▶ [WHAT TO DO]: From the first record to the last, write out each one exactly.

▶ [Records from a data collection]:

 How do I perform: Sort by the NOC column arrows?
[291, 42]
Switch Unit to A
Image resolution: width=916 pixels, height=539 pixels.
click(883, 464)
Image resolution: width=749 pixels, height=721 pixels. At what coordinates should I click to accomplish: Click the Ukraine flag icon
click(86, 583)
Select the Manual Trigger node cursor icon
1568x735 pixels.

▶ [SOLUTION TO THE PROBLEM]:
 How do I perform: Sort by the NOC column arrows?
[291, 42]
Switch Unit to A
Image resolution: width=916 pixels, height=539 pixels.
click(883, 464)
Image resolution: width=749 pixels, height=721 pixels. At what coordinates should I click to accomplish: Click the Ukraine flag icon
click(86, 583)
Select the Manual Trigger node cursor icon
1568x735 pixels.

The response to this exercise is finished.